[Dataset entries]
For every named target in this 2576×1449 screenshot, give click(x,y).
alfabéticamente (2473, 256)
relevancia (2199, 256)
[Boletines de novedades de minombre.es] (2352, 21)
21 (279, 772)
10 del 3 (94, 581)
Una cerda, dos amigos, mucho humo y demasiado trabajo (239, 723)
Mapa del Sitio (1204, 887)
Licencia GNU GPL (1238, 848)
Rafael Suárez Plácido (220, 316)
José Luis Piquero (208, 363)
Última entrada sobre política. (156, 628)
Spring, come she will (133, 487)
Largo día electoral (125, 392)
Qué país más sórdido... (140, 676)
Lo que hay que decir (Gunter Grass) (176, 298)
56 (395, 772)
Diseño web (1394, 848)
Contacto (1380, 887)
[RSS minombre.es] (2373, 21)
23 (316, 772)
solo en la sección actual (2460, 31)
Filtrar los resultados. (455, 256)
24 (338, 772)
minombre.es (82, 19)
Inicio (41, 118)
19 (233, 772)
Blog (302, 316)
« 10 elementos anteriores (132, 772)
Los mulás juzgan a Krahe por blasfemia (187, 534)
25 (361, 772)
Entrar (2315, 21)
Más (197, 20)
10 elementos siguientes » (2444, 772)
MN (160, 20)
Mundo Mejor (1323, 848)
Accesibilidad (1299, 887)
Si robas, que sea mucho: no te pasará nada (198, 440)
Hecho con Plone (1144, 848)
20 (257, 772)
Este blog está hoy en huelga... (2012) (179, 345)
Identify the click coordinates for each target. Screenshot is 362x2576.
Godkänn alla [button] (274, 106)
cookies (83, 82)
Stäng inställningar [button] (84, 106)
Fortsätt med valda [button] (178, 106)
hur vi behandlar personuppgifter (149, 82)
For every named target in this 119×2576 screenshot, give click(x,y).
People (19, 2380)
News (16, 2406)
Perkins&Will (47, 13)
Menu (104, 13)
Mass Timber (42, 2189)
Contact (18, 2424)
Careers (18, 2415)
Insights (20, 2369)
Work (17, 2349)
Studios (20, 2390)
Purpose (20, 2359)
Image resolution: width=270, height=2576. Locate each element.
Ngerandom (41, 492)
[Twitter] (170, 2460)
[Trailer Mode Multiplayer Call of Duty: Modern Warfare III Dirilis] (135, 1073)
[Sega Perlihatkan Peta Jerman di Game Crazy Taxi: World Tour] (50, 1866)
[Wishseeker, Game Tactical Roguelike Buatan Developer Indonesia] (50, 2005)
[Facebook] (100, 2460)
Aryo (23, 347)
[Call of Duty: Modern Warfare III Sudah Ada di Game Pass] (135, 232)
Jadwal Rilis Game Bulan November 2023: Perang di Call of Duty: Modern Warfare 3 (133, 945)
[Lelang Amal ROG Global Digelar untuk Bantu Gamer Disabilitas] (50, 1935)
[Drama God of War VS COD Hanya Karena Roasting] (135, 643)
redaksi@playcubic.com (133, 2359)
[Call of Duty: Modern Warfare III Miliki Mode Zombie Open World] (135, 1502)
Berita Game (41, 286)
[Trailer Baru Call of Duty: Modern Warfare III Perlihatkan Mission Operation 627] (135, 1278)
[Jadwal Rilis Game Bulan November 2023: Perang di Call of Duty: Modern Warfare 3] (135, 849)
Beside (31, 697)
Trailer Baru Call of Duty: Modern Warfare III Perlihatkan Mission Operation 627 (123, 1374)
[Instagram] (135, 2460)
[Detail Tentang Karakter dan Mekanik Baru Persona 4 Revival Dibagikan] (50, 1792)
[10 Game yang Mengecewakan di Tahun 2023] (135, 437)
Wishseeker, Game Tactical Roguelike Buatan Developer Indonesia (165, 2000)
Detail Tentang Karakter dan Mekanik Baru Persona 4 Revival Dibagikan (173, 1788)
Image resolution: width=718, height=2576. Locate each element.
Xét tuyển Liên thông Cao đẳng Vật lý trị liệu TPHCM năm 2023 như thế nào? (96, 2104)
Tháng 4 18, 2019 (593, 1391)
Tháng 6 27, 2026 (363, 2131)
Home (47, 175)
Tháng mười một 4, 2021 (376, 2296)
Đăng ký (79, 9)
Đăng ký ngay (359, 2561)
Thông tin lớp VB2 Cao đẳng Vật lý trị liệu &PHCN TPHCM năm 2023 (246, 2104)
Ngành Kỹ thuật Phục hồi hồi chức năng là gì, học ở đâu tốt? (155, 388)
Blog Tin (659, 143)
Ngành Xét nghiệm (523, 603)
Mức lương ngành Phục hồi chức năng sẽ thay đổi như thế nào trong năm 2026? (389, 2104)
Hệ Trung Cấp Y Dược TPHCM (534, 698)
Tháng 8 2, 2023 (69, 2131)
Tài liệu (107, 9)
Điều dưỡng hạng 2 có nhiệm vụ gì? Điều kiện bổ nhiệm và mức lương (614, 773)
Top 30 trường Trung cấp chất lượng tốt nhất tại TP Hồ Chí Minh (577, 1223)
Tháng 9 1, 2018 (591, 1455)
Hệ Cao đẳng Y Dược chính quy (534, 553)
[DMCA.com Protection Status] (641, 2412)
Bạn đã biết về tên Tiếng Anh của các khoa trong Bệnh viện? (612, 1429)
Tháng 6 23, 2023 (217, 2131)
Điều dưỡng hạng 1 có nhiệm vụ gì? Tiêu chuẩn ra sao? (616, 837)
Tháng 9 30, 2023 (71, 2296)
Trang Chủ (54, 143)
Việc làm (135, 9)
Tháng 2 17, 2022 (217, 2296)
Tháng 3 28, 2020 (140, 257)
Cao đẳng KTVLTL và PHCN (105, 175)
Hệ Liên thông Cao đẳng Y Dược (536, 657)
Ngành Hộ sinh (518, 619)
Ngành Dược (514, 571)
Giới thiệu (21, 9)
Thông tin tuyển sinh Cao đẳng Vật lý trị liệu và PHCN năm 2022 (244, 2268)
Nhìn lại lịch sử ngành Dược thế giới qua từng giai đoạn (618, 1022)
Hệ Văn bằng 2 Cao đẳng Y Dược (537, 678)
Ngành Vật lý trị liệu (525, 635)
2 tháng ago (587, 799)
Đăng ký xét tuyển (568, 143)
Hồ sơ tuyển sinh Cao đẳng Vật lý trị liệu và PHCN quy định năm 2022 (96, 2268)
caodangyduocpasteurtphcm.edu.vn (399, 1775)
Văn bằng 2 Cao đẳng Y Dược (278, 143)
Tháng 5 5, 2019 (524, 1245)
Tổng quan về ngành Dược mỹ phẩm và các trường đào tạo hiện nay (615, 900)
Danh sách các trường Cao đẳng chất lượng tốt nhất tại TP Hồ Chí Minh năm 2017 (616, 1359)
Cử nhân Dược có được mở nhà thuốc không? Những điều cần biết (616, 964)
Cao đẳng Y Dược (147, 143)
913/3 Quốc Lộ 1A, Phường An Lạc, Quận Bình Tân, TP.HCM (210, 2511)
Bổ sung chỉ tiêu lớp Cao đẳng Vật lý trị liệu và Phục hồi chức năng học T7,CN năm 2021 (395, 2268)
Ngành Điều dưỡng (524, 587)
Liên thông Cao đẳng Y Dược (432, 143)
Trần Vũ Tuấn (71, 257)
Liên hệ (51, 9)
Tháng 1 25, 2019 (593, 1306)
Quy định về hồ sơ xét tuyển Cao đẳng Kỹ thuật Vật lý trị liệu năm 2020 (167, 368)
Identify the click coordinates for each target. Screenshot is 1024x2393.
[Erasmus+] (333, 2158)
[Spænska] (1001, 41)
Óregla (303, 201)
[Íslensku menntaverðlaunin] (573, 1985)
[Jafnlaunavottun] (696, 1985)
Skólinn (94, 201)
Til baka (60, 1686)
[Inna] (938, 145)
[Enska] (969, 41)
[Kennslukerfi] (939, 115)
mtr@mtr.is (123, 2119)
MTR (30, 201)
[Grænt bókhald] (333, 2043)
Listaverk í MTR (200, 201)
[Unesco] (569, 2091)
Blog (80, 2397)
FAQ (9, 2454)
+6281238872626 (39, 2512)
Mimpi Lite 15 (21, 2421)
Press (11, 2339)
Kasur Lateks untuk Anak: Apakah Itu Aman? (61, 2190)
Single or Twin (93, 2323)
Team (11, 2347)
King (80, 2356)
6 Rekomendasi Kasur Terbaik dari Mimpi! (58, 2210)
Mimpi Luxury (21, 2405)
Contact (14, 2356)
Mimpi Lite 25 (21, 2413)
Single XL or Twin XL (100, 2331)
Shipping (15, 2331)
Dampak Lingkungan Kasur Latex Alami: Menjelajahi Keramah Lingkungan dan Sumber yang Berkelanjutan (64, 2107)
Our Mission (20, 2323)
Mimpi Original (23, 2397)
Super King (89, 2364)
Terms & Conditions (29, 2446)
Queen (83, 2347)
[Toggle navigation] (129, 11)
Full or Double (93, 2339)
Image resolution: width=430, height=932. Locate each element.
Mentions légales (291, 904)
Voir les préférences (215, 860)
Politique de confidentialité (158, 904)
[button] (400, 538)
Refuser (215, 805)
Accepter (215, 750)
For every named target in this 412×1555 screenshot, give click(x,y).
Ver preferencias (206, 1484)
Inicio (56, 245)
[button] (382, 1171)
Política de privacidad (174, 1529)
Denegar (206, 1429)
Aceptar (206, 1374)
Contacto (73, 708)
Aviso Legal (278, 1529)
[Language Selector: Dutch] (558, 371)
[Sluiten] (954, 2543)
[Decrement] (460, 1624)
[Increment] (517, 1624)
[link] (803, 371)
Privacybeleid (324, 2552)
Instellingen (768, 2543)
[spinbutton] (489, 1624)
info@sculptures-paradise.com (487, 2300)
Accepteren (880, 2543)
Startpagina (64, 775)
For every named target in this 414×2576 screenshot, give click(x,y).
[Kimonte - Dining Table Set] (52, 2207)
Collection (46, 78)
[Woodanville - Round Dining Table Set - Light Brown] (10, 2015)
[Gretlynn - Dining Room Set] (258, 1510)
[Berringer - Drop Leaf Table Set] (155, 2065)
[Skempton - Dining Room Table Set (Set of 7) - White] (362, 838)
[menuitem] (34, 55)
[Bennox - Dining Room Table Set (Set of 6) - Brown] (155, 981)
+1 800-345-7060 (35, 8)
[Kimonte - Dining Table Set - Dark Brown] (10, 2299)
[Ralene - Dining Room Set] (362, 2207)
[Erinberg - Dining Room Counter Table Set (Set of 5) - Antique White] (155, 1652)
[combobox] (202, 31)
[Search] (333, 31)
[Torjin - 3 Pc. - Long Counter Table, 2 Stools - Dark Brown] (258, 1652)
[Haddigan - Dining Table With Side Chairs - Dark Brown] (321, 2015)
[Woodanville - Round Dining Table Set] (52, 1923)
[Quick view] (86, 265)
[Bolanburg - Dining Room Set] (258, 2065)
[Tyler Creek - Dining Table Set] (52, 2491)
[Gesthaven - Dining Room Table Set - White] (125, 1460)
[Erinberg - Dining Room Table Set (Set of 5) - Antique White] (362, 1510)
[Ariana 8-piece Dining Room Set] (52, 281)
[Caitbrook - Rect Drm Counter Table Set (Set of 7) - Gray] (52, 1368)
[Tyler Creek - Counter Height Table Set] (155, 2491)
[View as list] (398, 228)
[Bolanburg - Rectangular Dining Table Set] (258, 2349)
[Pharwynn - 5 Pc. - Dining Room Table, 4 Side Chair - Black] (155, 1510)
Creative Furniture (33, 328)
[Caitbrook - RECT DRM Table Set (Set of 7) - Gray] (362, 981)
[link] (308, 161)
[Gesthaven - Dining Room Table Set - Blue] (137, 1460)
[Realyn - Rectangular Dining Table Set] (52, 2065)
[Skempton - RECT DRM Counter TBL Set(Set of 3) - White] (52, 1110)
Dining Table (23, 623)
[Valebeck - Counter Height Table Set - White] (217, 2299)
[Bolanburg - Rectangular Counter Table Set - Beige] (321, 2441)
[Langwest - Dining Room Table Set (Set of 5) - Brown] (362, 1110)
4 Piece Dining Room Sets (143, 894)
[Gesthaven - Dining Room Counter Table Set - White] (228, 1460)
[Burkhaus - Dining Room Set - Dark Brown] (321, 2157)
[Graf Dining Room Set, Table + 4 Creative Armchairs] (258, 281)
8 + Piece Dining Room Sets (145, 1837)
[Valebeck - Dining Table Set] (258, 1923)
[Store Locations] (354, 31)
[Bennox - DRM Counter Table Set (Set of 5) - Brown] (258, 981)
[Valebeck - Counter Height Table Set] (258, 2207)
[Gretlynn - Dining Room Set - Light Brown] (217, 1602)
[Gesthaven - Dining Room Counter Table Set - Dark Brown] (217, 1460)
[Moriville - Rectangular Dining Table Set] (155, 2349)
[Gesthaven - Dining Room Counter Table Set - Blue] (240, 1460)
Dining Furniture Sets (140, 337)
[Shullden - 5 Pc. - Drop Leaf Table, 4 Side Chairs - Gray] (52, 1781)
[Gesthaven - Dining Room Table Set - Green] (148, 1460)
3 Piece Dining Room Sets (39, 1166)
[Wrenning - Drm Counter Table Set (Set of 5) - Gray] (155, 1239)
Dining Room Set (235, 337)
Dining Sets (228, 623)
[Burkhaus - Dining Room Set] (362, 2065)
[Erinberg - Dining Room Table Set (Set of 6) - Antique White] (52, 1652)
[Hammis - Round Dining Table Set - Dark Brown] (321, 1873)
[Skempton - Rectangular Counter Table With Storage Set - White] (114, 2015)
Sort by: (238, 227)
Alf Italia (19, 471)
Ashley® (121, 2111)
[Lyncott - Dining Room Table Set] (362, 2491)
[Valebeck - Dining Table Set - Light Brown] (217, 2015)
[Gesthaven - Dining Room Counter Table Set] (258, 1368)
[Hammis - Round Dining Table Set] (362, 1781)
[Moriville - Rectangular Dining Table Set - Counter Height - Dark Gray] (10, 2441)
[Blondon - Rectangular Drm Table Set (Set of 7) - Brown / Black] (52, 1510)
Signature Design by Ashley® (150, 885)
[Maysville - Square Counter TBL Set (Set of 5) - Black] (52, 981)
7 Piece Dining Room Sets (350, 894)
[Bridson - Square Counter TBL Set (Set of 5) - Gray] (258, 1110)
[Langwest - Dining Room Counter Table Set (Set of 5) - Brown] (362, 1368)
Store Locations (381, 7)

### Task goal
Only one stretch of the records above is wanted: the lines between the one holding "Careers (18, 2415)" and the one holding "[Twitter] (170, 2460)", inclusive, reproduced exactly.

### The completed task
Careers (18, 2415)
Insights (20, 2369)
Work (17, 2349)
Studios (20, 2390)
Purpose (20, 2359)
Image resolution: width=270, height=2576. Locate each element.
Ngerandom (41, 492)
[Twitter] (170, 2460)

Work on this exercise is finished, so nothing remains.